What needs to be done:
Take the lines below from the first through the one that contains "Open the conversations chat icon" and copy them exactly.

Stored data:
BEGIN

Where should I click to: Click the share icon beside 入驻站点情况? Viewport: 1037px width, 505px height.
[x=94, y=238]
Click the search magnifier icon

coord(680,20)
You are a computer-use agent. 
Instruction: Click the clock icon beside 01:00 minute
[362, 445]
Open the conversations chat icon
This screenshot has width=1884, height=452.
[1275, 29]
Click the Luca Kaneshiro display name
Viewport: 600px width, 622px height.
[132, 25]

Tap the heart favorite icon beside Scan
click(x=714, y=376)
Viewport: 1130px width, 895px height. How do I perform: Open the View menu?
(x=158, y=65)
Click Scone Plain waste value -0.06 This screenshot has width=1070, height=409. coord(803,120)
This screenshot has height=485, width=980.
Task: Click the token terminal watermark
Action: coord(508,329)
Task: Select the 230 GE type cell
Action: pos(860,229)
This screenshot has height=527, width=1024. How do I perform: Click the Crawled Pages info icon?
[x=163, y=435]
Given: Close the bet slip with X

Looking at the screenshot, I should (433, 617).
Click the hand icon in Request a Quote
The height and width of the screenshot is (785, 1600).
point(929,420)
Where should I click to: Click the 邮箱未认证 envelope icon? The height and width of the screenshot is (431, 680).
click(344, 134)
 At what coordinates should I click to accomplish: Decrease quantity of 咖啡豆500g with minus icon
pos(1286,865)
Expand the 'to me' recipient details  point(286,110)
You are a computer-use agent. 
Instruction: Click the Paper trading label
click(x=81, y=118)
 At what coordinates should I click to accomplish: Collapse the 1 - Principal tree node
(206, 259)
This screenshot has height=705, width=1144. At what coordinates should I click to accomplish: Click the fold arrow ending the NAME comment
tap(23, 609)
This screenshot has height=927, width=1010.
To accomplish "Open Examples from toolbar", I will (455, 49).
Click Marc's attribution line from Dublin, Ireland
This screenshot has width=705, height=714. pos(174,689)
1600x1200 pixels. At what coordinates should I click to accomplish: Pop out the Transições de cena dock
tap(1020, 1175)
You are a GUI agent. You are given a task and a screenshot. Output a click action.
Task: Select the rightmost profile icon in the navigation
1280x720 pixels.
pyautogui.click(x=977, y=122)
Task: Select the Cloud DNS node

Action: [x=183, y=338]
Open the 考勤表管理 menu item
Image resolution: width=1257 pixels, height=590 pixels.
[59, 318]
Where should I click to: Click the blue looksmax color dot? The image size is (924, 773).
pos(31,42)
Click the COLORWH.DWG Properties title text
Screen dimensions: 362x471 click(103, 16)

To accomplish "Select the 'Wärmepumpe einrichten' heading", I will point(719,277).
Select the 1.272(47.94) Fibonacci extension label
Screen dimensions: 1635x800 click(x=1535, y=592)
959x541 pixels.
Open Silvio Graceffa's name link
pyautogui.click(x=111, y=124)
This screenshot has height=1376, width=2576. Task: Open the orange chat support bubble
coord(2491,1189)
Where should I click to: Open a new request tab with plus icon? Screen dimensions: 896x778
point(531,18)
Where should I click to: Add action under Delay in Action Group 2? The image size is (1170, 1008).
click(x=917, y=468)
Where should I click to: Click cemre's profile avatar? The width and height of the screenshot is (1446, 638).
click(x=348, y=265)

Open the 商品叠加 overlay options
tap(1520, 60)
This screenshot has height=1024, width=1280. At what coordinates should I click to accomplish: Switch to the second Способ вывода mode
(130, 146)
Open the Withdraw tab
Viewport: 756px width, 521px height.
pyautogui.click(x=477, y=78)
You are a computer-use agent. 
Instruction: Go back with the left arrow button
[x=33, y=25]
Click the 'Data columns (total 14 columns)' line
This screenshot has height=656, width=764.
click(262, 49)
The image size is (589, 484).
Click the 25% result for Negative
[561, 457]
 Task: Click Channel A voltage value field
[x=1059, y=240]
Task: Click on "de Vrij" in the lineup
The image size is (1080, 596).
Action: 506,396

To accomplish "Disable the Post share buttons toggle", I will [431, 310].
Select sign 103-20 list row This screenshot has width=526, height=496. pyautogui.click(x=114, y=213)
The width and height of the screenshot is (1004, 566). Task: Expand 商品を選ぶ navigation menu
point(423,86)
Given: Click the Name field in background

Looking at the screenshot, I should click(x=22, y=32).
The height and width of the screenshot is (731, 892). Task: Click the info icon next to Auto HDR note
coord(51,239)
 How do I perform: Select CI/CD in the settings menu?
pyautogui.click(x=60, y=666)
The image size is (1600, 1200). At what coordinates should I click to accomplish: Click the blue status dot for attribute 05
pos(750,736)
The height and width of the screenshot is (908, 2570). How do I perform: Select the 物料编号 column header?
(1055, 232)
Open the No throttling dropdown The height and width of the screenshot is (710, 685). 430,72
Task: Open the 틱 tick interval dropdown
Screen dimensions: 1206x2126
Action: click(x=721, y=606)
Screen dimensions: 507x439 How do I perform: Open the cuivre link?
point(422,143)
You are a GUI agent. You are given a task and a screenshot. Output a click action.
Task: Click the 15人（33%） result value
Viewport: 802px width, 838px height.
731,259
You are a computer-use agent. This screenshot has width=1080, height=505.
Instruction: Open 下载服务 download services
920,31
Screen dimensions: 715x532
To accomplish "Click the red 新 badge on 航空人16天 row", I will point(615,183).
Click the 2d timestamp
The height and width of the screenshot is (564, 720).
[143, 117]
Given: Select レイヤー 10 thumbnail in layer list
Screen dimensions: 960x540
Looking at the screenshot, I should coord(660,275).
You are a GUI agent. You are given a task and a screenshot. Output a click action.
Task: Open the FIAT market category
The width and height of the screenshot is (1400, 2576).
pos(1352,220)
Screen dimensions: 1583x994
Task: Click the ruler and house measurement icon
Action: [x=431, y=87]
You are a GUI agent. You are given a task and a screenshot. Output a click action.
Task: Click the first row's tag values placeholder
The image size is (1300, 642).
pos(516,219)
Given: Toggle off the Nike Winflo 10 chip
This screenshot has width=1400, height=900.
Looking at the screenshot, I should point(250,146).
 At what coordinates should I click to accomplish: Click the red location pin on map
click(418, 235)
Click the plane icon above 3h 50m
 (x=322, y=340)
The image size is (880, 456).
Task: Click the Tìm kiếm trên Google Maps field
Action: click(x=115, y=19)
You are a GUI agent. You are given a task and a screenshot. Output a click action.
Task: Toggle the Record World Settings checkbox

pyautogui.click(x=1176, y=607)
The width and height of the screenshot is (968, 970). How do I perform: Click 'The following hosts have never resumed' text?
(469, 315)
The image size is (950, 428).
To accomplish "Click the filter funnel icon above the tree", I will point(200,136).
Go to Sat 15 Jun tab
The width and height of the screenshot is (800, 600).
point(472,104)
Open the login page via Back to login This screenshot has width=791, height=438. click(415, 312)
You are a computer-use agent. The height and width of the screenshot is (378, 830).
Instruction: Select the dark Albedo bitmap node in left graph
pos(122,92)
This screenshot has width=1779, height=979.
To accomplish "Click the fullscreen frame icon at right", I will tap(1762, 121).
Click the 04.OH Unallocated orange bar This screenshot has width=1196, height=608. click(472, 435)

END

Solution to this problem:
Where should I click to: Click the share icon beside 入驻站点情况? Viewport: 1037px width, 505px height.
[x=94, y=238]
Click the search magnifier icon

coord(680,20)
You are a computer-use agent. 
Instruction: Click the clock icon beside 01:00 minute
[362, 445]
Open the conversations chat icon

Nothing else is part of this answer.